Welcome back to The Flyover, your daily digest of important, overlooked, and/or interesting Minnesota news stories.
Hyper-duped
We had a lotta fun earlier this week mocking the proposal to study hyperloop transportation between the Twin Cities and Rochester. Aside from the technology remaining mostly theoretical, the local push for it comes from a nonprofit with a slapdash website and a board member, Edina Mayor Jim Hovland, who also chairs the Met Council's Transportation Advisory Board. This matters because that nonprofit, Global Wellness Connections, is requesting "most of the $2.5 million" required for the hyperloop study... from that very Transportation Advisory Board! None of those "Marge vs. the Monorail"-evoking red flags could deter the professional opinion-havers at the Star Tribune Editorial Board from blurting out the goofiest possible position: taking this all seriously. "It's an indisputable fact that a 'hyperloop' high-speed transportation system between the Twin Cities and Rochester, Minn., would be really cool. No doubt about it," begins the adult-authored editorial that makes no mention of Hovland's apparent conflict of interest.
It does, however, regurgitate claims from Global Wellness Connections about the "audacious" leap Minnesota would be making by zipping people at 750 mph via vacuum-accelerated underground pods. The piece acknowledges that no completed hyperloop transit systems exist, and it spends little time exploring why engineers are souring on the tech. But! "We hope, at a minimum, that the [Minnesota] hyperloop study gets full consideration," its writers conclude. It's incredible to see the Strib Ed Board, a group with zero political imagination around progressive policies, become so enrapt by (apparent!) grifters dangling (apparent!) magic hyperloop beans before them.
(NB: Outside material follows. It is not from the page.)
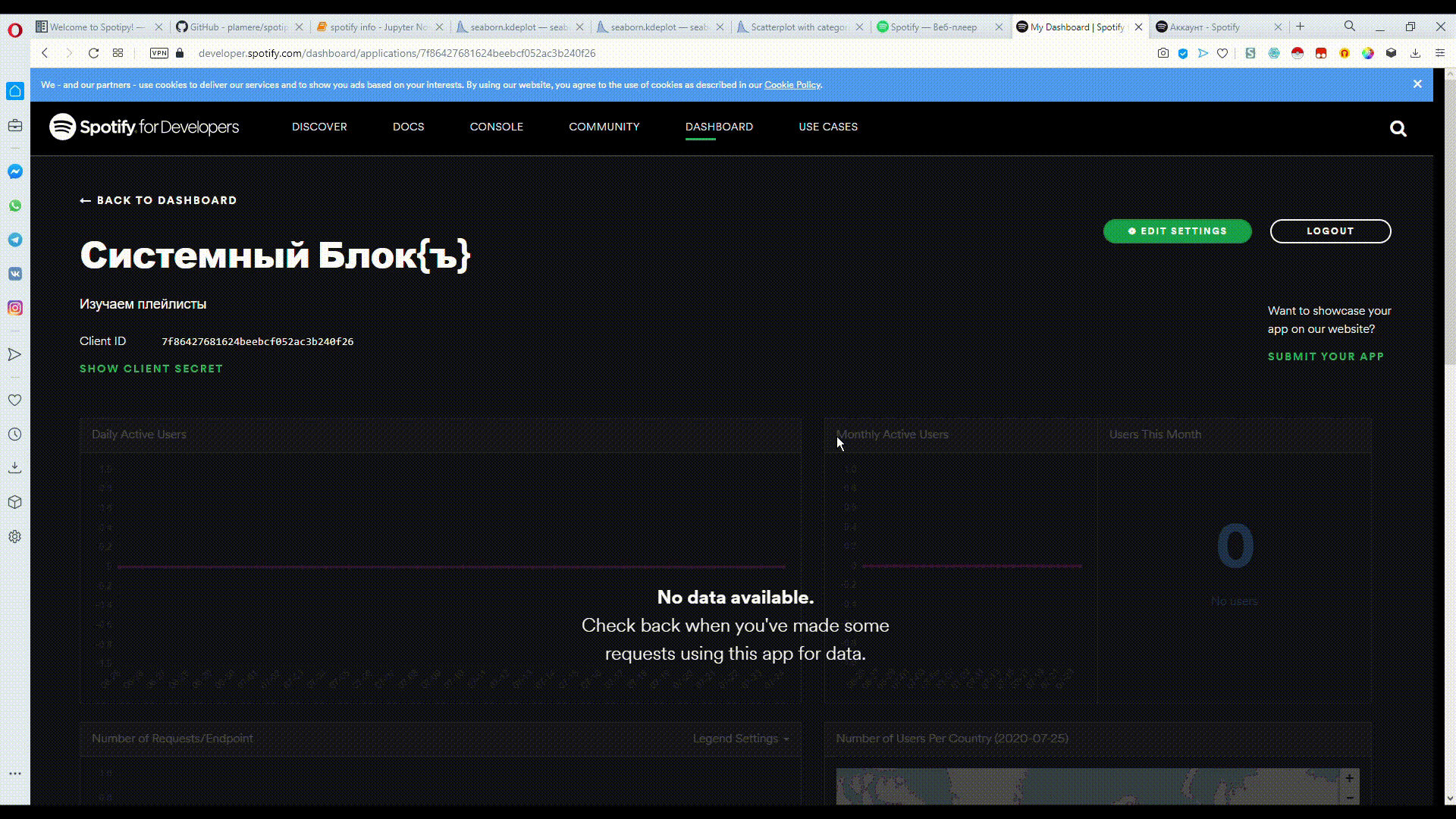Click the Edit Settings button
The image size is (1456, 819).
(x=1177, y=231)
Elsewhere on today's Star Tribune Opinion page: a letter to the editor selling the promise of hyperloop from... you guessed it, Hovland & Co. at Global Wellness Connections. Unlike the promise of hyperloop, you just can't make this stuff up.
MPR Compiles Several Hollywood Local Angles
What do Netflix's Beef, motion picture Lisa Frankenstein, and HBO's True Detective: Night Country have in common? Minnesota connections, baby! And MPR is all over 'em with this fun feature that includes conversations with Beef writer Lee Sung Jin, Lisa Frankenstein writer Diablo Cody, and True Detective actor Isabella Star LaBlanc. (They missed The Curse's agonizing massage recipient, Barkhad Abdi; maybe we'll try and connect with him.) Says Jin, who was born in South Korea before living in Minneapolis as a teen: "Writing is all observations, so that’s probably the biggest takeaway from moving around in Minnesota so much is how it developed that muscle in my mind.” Says Cody, who famously wrote her 2007 breakout hit movie, Juno, inside a Crystal Target: "I don’t know what it is in the Twin Cities that really produces these great offbeat artists. I felt like I had found a place where I could spread my wings and where I belonged." And, finally, says Star LaBlanc, who's from St. Paul and acted with the Children’s Theater Co.: "I look back on even just five years ago, when I was doing my first round of auditions, and just the roles were entirely different... It feels like just the tip of the [representation] iceberg.”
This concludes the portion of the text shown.